#### Written request:
Copy the data below word for word, keeping every line in its original order.
[Start]
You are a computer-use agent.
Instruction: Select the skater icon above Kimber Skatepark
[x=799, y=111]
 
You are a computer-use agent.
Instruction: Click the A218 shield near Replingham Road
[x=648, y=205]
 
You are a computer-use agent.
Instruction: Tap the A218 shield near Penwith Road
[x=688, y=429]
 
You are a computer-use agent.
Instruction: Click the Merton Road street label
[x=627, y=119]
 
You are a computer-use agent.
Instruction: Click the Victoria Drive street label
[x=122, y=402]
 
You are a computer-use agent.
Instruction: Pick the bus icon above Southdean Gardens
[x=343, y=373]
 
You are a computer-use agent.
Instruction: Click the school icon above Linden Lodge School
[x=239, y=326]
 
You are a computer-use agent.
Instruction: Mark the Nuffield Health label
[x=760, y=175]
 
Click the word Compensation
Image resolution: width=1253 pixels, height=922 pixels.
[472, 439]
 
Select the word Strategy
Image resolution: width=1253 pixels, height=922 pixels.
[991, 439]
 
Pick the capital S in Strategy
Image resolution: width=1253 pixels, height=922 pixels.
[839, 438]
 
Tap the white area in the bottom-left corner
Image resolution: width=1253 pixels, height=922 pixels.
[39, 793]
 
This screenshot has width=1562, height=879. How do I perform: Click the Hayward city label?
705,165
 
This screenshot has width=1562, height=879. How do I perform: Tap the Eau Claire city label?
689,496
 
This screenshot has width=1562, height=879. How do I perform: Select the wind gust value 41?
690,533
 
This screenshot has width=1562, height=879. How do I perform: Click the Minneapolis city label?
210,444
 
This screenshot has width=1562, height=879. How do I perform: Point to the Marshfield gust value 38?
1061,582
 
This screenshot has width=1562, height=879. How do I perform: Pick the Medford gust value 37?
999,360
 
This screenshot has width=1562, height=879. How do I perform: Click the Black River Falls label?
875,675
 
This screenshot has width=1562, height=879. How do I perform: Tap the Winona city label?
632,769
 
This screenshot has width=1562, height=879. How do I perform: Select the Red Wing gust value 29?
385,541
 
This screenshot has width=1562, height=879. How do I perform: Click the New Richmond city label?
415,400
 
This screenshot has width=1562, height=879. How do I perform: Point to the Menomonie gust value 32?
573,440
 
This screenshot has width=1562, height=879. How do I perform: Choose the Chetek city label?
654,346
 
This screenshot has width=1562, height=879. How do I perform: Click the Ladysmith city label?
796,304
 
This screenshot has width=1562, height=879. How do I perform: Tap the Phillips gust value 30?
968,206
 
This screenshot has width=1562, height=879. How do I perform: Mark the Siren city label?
[End]
#### Final result:
You are a computer-use agent.
Instruction: Select the skater icon above Kimber Skatepark
[x=799, y=111]
 
You are a computer-use agent.
Instruction: Click the A218 shield near Replingham Road
[x=648, y=205]
 
You are a computer-use agent.
Instruction: Tap the A218 shield near Penwith Road
[x=688, y=429]
 
You are a computer-use agent.
Instruction: Click the Merton Road street label
[x=627, y=119]
 
You are a computer-use agent.
Instruction: Click the Victoria Drive street label
[x=122, y=402]
 
You are a computer-use agent.
Instruction: Pick the bus icon above Southdean Gardens
[x=343, y=373]
 
You are a computer-use agent.
Instruction: Click the school icon above Linden Lodge School
[x=239, y=326]
 
You are a computer-use agent.
Instruction: Mark the Nuffield Health label
[x=760, y=175]
 
Click the word Compensation
Image resolution: width=1253 pixels, height=922 pixels.
[472, 439]
 
Select the word Strategy
Image resolution: width=1253 pixels, height=922 pixels.
[991, 439]
 
Pick the capital S in Strategy
Image resolution: width=1253 pixels, height=922 pixels.
[839, 438]
 
Tap the white area in the bottom-left corner
Image resolution: width=1253 pixels, height=922 pixels.
[39, 793]
 
This screenshot has width=1562, height=879. How do I perform: Click the Hayward city label?
705,165
 
This screenshot has width=1562, height=879. How do I perform: Tap the Eau Claire city label?
689,496
 
This screenshot has width=1562, height=879. How do I perform: Select the wind gust value 41?
690,533
 
This screenshot has width=1562, height=879. How do I perform: Click the Minneapolis city label?
210,444
 
This screenshot has width=1562, height=879. How do I perform: Point to the Marshfield gust value 38?
1061,582
 
This screenshot has width=1562, height=879. How do I perform: Pick the Medford gust value 37?
999,360
 
This screenshot has width=1562, height=879. How do I perform: Click the Black River Falls label?
875,675
 
This screenshot has width=1562, height=879. How do I perform: Tap the Winona city label?
632,769
 
This screenshot has width=1562, height=879. How do I perform: Select the Red Wing gust value 29?
385,541
 
This screenshot has width=1562, height=879. How do I perform: Click the New Richmond city label?
415,400
 
This screenshot has width=1562, height=879. How do I perform: Point to the Menomonie gust value 32?
573,440
 
This screenshot has width=1562, height=879. How do I perform: Choose the Chetek city label?
654,346
 
This screenshot has width=1562, height=879. How do I perform: Click the Ladysmith city label?
796,304
 
This screenshot has width=1562, height=879. How do I perform: Tap the Phillips gust value 30?
968,206
 
This screenshot has width=1562, height=879. How do I perform: Mark the Siren city label?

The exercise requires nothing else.